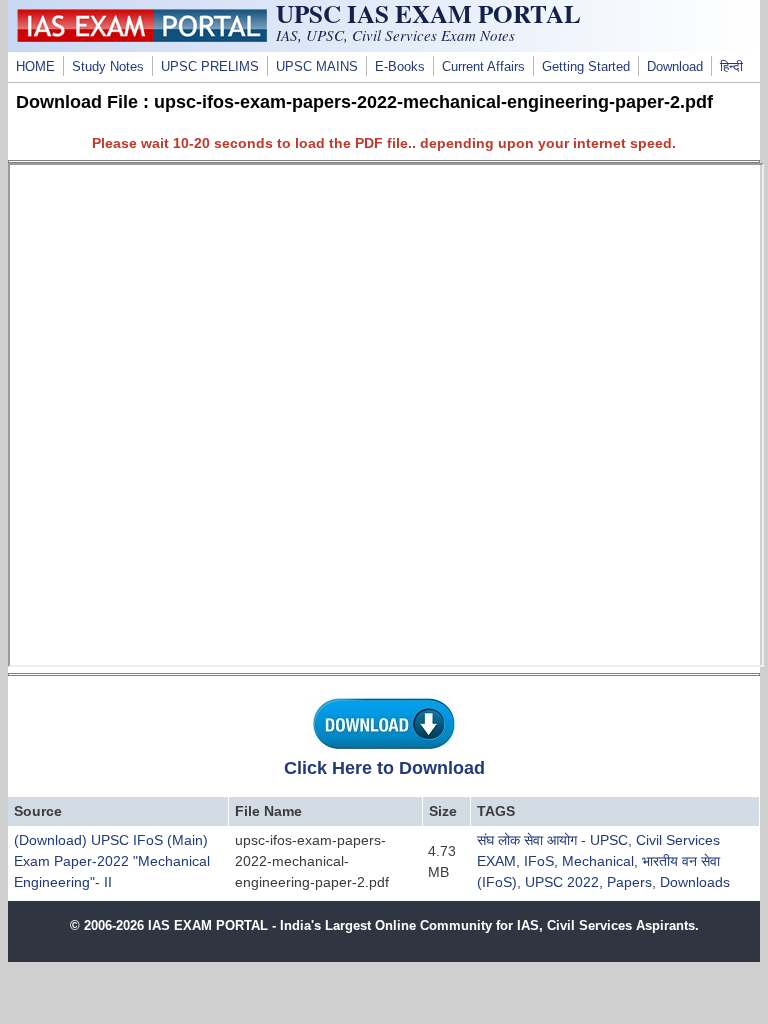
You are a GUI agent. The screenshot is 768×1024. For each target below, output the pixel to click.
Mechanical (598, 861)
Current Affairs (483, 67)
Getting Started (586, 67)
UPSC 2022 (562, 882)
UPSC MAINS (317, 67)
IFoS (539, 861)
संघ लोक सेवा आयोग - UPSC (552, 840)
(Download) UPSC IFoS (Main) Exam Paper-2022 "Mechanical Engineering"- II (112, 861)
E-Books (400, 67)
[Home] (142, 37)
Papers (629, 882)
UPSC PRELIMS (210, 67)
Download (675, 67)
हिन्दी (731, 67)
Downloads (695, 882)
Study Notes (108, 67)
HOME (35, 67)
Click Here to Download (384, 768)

========================

### Problem statement
Nothing before the line containing "UPSC MAINS (317, 67)" should be repeated; repeat that line and all later lines through the end of the data above, exactly.

### Your solution
UPSC MAINS (317, 67)
IFoS (539, 861)
संघ लोक सेवा आयोग - UPSC (552, 840)
(Download) UPSC IFoS (Main) Exam Paper-2022 "Mechanical Engineering"- II (112, 861)
E-Books (400, 67)
[Home] (142, 37)
Papers (629, 882)
UPSC PRELIMS (210, 67)
Download (675, 67)
हिन्दी (731, 67)
Downloads (695, 882)
Study Notes (108, 67)
HOME (35, 67)
Click Here to Download (384, 768)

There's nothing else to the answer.